Cuando salí del probador él no estaba donde nos habíamos despedido, pero sí un poco más
allá, junto a los trajes de baño. Me miró, y cuando vio que no tenía la bombacha a la vista me
guiñó un ojo y fui yo la que lo tomé de la mano. Esta vez me sostuvo más fuerte, a mí me
pareció bien y caminamos hacia la salida. Confiaba en que él sabía lo que hacía. En que un
hombre ojeado y con la peor suerte del mundo sabía cómo hacer esas cosas. Cruzamos la
línea de cajas por la entrada principal. Uno de los guardias de seguridad nos miró
acomodándose el cinto. Para él mi hombre sin nombre sería papá, y me sentí orgullosa.

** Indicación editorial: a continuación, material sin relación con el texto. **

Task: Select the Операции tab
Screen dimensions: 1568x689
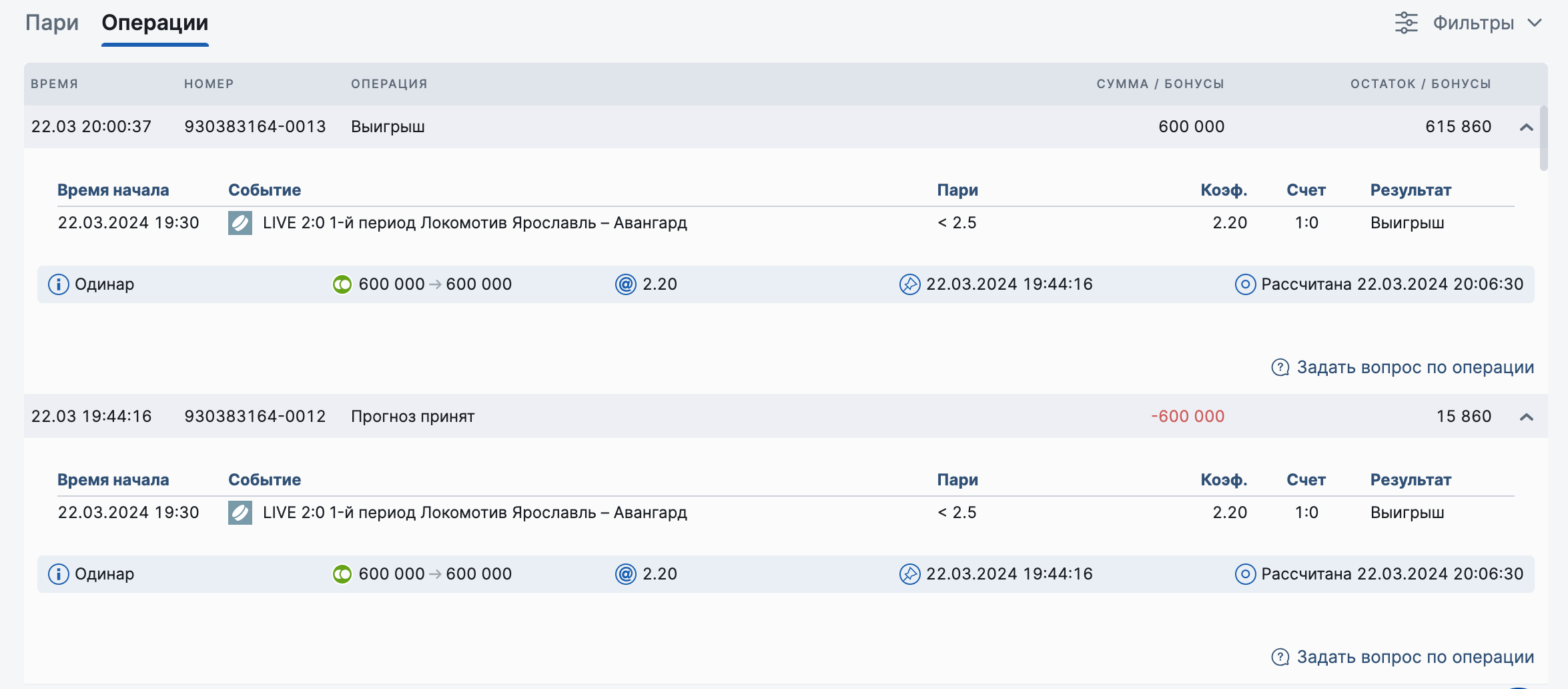Action: (x=155, y=23)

Pasamos los sensores de la salida, hacia el shopping, y seguimos avanzando en silencio, todo
el pasillo, hasta la avenida. Entonces vi a Abi, sola, en medio del estacionamiento. Y vi a mamá
más cerca, de este lado de la avenida, mirando hacia todos lados. Papá también venía hacia
acá desde el estacionamiento. Seguía a paso rápido al policía que antes miraba su coche y en
cambio ahora señalaba hacia nosotros. Pasó todo muy rápido. Cuando papá nos vio gritó mi
nombre y unos segundos después el policía y dos más que no sé de dónde salieron ya estaban
sobre nosotros. El me soltó pero dejé unos segundos mi mano suspendida hacia él. Lo
rodearon y lo empujaron de mala manera. Le preguntaron qué estaba haciendo, le preguntaron
su nombre, pero él no respondió. Mamá me abrazó y me revisó de arriba a abajo. Tenía mi
bombacha blanca enganchada en la mano derecha. Entonces, quizá tanteándome, se dio
cuenta de que llevaba otra bombacha. Me levantó el Jumper en un solo movimiento: fue algo
tan brusco y grosero, delante de todos, que yo tuve que dar unos pasos hacia atrás para no
caerme. El me miró, yo lo miré. Cuando mamá vio la bombacha negra gritó “hijo de puta, hijo
de puta”, y papá se tiró sobre él y trató de golpearlo. Mientras los guardias los separaban yo
busqué el papel en mi Jumper, me lo puse en la boca y, mientras me lo tragaba, repetí en
silencio su nombre, varias veces, para no olvidármelo nunca.